~ April 30, 2003
I was so worried last week after the amnio that I would be one of those .25% of women that loses the baby after the amnio, but, knock on wood, I am still pregnant 9 days later. A good sign . . . yes? He's moving so much too, he kicks and kicks. This kid is amazing, really! Like he 'knows' that mommy needs that reassurance he's okay every so often. I love you too sweetie!
The results from the amnio are not back yet, but most likely will be soon in the next couple of days. I am worried and not at the same time. I guess part of me really wants to think positive, while part of me finds it absolutely impossible . . . like a tug of war. In the meantime, I am now HUGE! It's like in the past couple of weeks I went from people not even noticing I am pregnant to . . . WOW . . . am I pregnant or what? The belly is completely out there!

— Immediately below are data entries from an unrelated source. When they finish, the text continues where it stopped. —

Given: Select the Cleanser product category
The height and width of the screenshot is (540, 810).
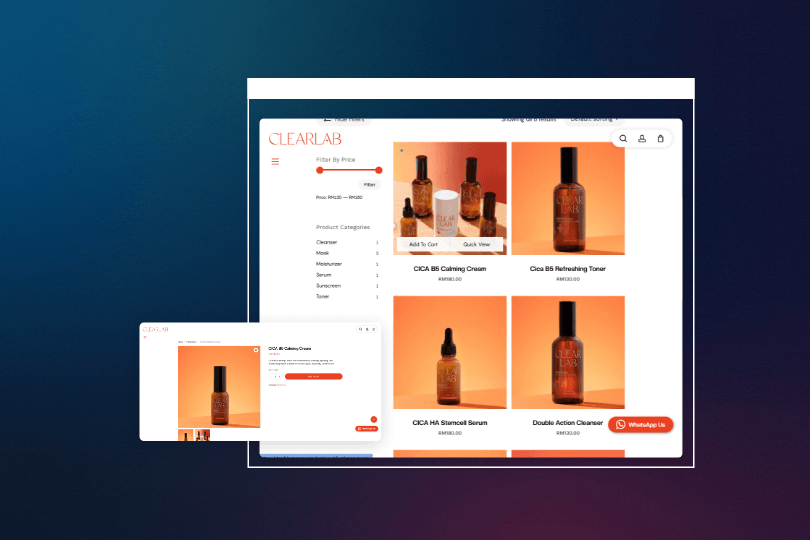Looking at the screenshot, I should coord(327,242).
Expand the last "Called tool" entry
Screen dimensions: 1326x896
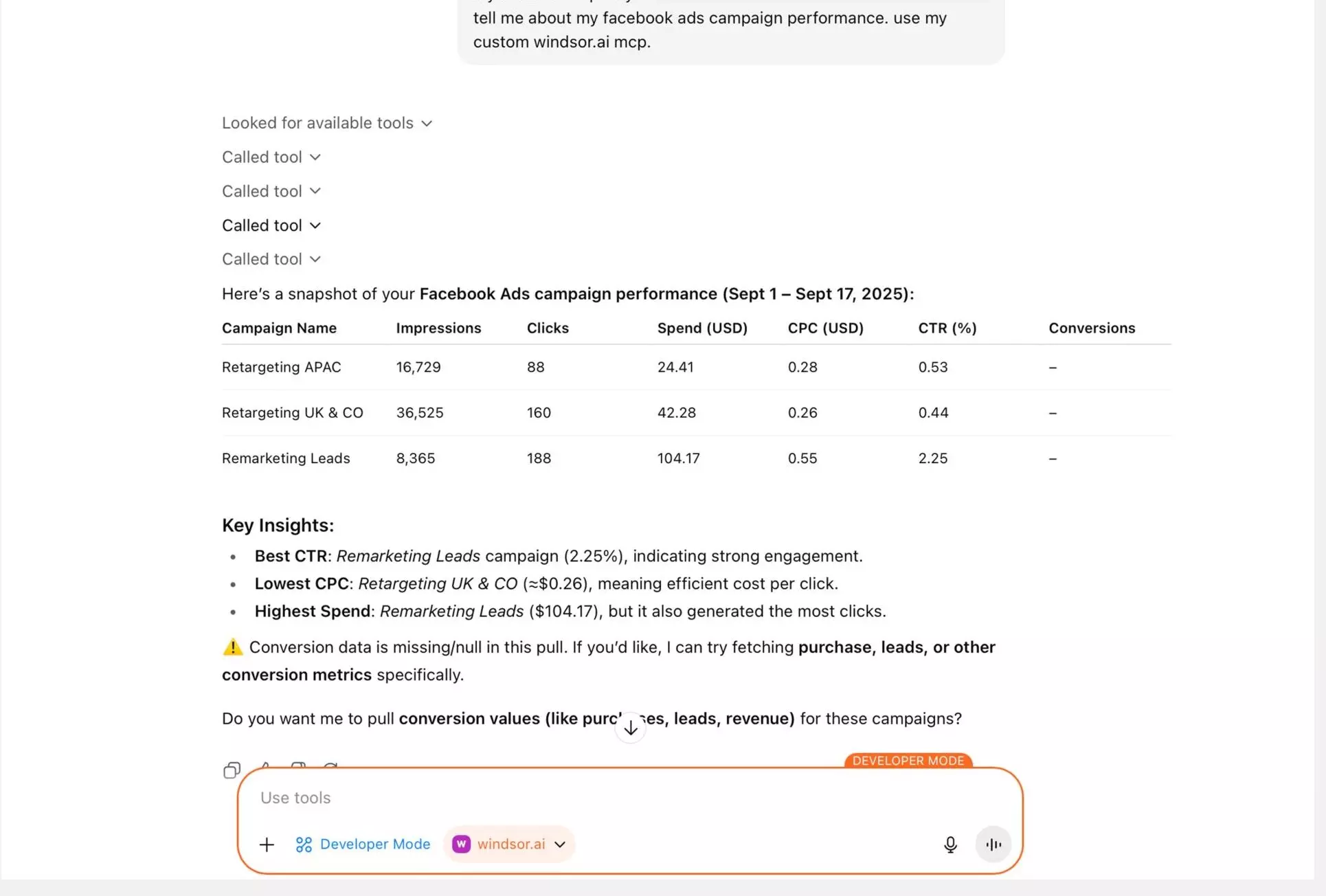coord(271,259)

My hubby is so funny. Pregnant women to him are a HUGE turn on! I love it! It's hard enough thinking my body is going away and I may not get my figure back for a year or two, but him loving it so much really does help. It's actually very strange how I feel about gaining weight; for the most part I don't really mind. After I had Alex I re-gained my figure within 2 months (I can't believe it myself) but I believe it was because I was so upset over the baby's death; food was the last thing on my mind. After I had Nicky, on the other hand, it took me over two years to lose the weight because it was a different kind of grief. Part of me was happy I finally had a baby to love, part of me so upset that he was in so much pain. Food was of comfort at that point. I just have to believe things WILL be different this time around, that I will be happy and content, breastfeeding and losing the weight in 6-9 months will be my goal. I guess we'll see.
Still nothing decided in the name department. I have no clue!
I will be going to take 7 more blood tests the day after tomorrow . . . all this pricking and prodding! LOL. I just hope the tests come back okay, otherwise I don't mind.